Mr. Koggle had passed on a few years earlier, and Jimmy, her son was for all practical purposes an adult. He was somewhat of a mystery, being seldom around. Back in those days once you became old enough to drive a car the world was your oyster.
When he was home, his primer painted slopped back Ford coupe from the ’40s was parked alongside the garage. The garage, built in the early 1900’s, was just big enough to fit a Model A Ford. It was reserved for Mrs. Koggle’s new ’56 Chevy. It wasn’t a flashy model, simple all black with a minimum of chrome. A plain 4-door model that provided basic reliable transportation. Like Mrs. Koggle it was a practical car.
Like Mrs. Wilson, Mrs. Koggle opened her doors to the children of the neighborhood. Welcoming us with milk and cookies whenever we would make the long trek up her driveway.

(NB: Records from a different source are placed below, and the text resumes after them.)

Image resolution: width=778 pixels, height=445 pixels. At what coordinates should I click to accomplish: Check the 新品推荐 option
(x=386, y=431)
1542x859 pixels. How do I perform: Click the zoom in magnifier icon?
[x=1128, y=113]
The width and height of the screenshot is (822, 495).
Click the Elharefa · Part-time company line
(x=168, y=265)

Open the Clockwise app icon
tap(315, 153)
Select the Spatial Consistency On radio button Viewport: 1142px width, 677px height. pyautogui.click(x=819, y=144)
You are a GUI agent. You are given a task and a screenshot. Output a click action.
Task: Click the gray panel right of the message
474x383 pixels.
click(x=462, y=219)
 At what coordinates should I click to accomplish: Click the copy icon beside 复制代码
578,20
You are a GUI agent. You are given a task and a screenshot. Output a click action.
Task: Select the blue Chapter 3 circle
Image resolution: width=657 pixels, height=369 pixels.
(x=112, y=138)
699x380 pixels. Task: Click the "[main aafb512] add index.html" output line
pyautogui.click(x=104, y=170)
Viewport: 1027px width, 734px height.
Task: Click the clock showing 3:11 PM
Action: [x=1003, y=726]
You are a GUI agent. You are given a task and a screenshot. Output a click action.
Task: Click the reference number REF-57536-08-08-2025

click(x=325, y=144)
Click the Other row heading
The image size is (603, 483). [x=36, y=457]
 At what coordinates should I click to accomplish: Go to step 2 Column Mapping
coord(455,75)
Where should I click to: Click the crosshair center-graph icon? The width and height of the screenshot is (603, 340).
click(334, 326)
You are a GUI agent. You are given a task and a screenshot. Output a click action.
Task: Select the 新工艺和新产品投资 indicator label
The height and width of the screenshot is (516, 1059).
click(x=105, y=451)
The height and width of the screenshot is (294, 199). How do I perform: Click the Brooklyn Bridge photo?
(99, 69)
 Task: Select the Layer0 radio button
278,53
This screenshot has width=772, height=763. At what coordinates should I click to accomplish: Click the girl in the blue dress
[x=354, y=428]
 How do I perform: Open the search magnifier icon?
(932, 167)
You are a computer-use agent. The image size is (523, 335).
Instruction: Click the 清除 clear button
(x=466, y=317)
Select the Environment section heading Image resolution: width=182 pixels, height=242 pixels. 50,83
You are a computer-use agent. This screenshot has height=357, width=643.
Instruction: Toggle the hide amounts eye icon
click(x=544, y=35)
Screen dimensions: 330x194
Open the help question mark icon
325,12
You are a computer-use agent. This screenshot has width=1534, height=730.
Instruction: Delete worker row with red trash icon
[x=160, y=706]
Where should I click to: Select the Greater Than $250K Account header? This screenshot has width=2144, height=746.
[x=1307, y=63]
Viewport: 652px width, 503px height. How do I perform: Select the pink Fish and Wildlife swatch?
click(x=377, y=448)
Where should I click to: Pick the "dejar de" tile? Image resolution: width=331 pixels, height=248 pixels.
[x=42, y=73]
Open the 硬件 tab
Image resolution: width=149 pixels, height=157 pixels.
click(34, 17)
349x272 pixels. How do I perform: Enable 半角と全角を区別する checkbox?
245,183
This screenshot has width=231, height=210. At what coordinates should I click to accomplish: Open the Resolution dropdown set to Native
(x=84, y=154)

Her small white home wasn’t visible from the main road. Perched atop a wooded slope, it reminded us of the nursery rhyme “Over the river and through the woods to Grandmother’s house we go”.
On special occasions, when she was in the mood to reminisce of times long past, Mrs. Koggle might take you up into her attic. Stored like precious jewels were possessions accumulated from a lifetime of raising a family. Early tennis rackets, carefully contained in their wooden frame to prevent warping. Wooden handled golf clubs in a canvas golf bag. Sometimes she would take us out into the yard and let us knock a golf ball around a little. Her husband must have been an athletic sort in his younger days.
It was like stepping back into the 1920’s. Trunks of memories, out of date pieces of furniture, even antique fishing gear including an authentic split willow creel from the days when they were state of the art.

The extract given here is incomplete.